3. Adding Server D at position 5000:
   "user:1": position 2500 -> still Server B (unchanged)
   "user:2": position 5500 -> now Server C (unchanged, 5500 > 5000)
   Only keys between 4000 and 5000 move to Server D.
   Approximately 1/N of keys are remapped (N = number of servers).

4. Virtual nodes (vnodes):
   Each physical server maps to multiple positions on the ring.
   Server A: positions 1000, 3500, 6500, 9000
   This ensures more even key distribution.
   Typical: 100-200 virtual nodes per physical server.

Real-World Usage

Amazon DynamoDB uses consistent hashing for partition key distribution across storage nodes.

Apache Cassandra uses consistent hashing with virtual nodes for data distribution across the cluster.

Memcached client libraries (libmemcached, Ketama) use consistent hashing to distribute keys across a pool of Memcached servers.

Cache Stampede

A cache stampede occurs when a popular cache entry expires and many concurrent requests simultaneously attempt to regenerate it, overwhelming the database.

The Problem

Scenario:
  Popular item "trending:homepage" expires.
  1,000 concurrent requests arrive for the same key.
  All 1,000 see a cache miss.
  All 1,000 query the database simultaneously.
  Database overloaded, latency spikes, possible failure.

Timeline:
  T0: Cache entry expires
  T1: 1,000 requests check cache, all miss
  T2: 1,000 identical database queries execute
  T3: Database chokes, responses time out
  T4: Cascading failure spreads to other services

Solutions

Solution 1: Locking (mutex)
  On cache miss, acquire a lock for the key.
  Only one request queries the database.
  Other requests wait for the lock or return stale data.

  request arrives -> cache miss -> try lock
    Lock acquired: query database, populate cache, release lock
    Lock not acquired: wait and retry, or return stale data

Solution 2: Early expiration (probabilistic)
  Items "expire" slightly before their real TTL.
  A random request triggers a background refresh.
  Other requests still see the cached (slightly old) data.

  effective_ttl = ttl - random(0, ttl * 0.1)
  If current_time > effective_ttl: refresh in background
  Return existing cached value to the current request

Solution 3: External refresh (background job)
  A separate process refreshes popular cache entries
  before they expire.

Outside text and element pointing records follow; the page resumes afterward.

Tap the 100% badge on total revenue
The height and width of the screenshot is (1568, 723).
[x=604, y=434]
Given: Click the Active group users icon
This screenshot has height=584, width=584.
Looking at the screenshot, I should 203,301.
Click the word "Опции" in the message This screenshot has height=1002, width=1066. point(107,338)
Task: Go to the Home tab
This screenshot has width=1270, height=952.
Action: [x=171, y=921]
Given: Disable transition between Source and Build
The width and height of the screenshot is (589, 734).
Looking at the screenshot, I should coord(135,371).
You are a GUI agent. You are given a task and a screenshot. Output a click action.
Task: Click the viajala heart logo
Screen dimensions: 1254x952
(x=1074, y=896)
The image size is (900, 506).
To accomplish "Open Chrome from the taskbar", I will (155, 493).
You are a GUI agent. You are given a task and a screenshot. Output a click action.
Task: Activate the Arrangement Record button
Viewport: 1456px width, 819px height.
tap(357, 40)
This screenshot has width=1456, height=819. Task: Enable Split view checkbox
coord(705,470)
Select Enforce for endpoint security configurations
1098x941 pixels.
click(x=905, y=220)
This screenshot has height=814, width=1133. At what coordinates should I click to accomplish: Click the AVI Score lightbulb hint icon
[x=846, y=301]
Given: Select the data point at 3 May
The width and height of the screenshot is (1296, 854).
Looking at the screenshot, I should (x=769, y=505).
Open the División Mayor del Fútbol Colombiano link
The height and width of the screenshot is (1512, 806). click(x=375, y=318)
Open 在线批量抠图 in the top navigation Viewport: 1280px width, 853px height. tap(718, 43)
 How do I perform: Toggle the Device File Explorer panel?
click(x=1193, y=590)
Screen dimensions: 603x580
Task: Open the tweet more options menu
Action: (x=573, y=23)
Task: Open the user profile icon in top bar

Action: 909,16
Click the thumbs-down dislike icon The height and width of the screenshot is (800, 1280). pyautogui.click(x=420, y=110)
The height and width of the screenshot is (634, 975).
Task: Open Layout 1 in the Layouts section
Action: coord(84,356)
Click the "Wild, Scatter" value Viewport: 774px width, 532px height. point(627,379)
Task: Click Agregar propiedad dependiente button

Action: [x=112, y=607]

Application never causes a miss
  for known hot keys.

Solution 4: Stale-while-revalidate
  Serve stale data while refreshing in the background.
  Similar to the HTTP cache-control directive.
  One request triggers refresh; all others get stale data.

Thundering Herd

The thundering herd problem is similar to cache stampede but can also occur when a cache node fails or restarts, and all requests previously served by that node suddenly hit the database.

The Problem

Scenario 1: Cache node failure
  Cache node B served 30% of all keys.
  Node B crashes.
  All requests for those keys become cache misses.
  Database load jumps 30% instantly.

Scenario 2: Application restart
  Application process restarts with cold in-process cache.
  All requests from this process hit the distributed cache or database.
  If many processes restart simultaneously (rolling deploy):
  each restart adds load in a wave.

Scenario 3: Cache flush
  Operator accidentally flushes the cache.
  100% of requests become cache misses simultaneously.
  Database receives the full read load.

Solutions

Solution 1: Request coalescing (deduplication)
  When multiple identical requests arrive at the same time,
  only one actually fetches from the database.
  The rest wait for and share the result.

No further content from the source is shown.